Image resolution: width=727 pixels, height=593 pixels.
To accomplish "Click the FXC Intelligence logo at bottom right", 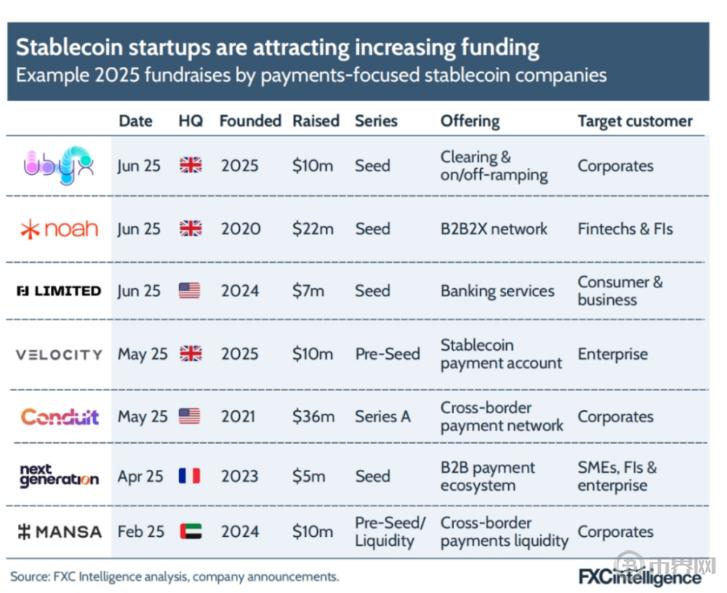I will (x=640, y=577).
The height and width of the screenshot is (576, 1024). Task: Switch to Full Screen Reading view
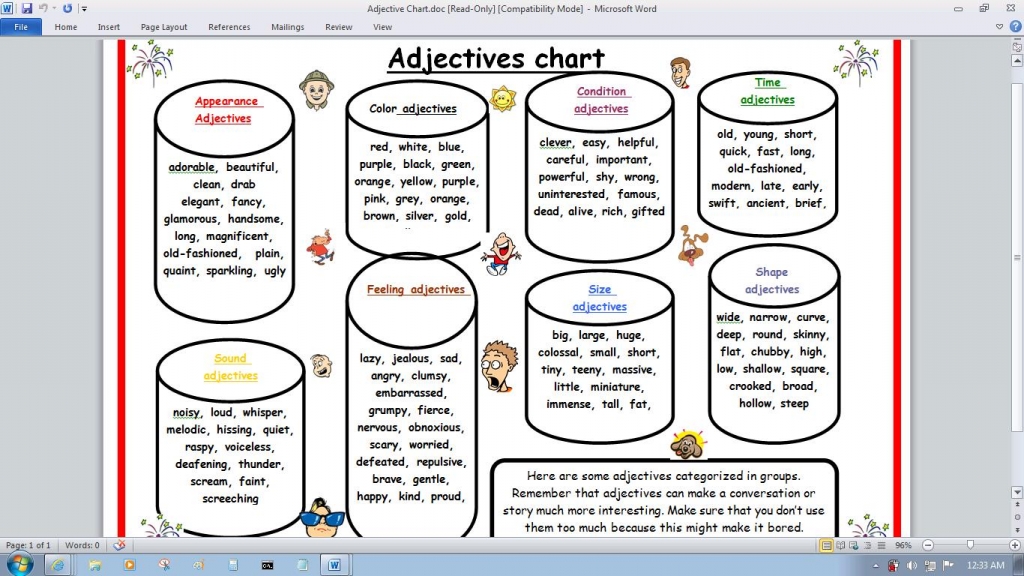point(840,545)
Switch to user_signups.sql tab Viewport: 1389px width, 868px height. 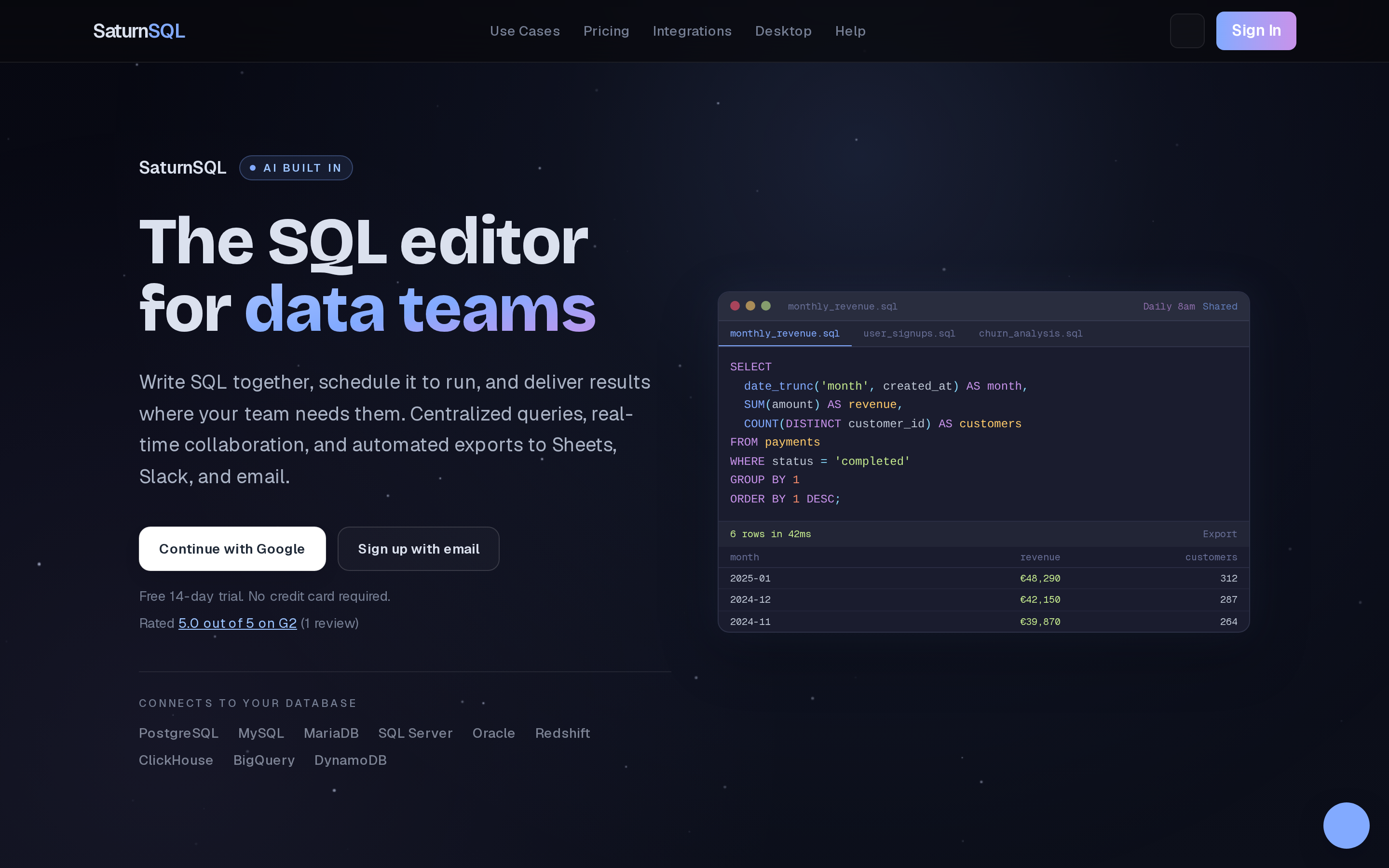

# # #

■ Problem details: Lines from the one that contains "The height and" to the final line of the material are the whole answer. Reproduce them word for word and skip the pictures.

■ Response area:
The height and width of the screenshot is (576, 1024). Task: Switch to Full Screen Reading view
point(840,545)
Switch to user_signups.sql tab Viewport: 1389px width, 868px height. 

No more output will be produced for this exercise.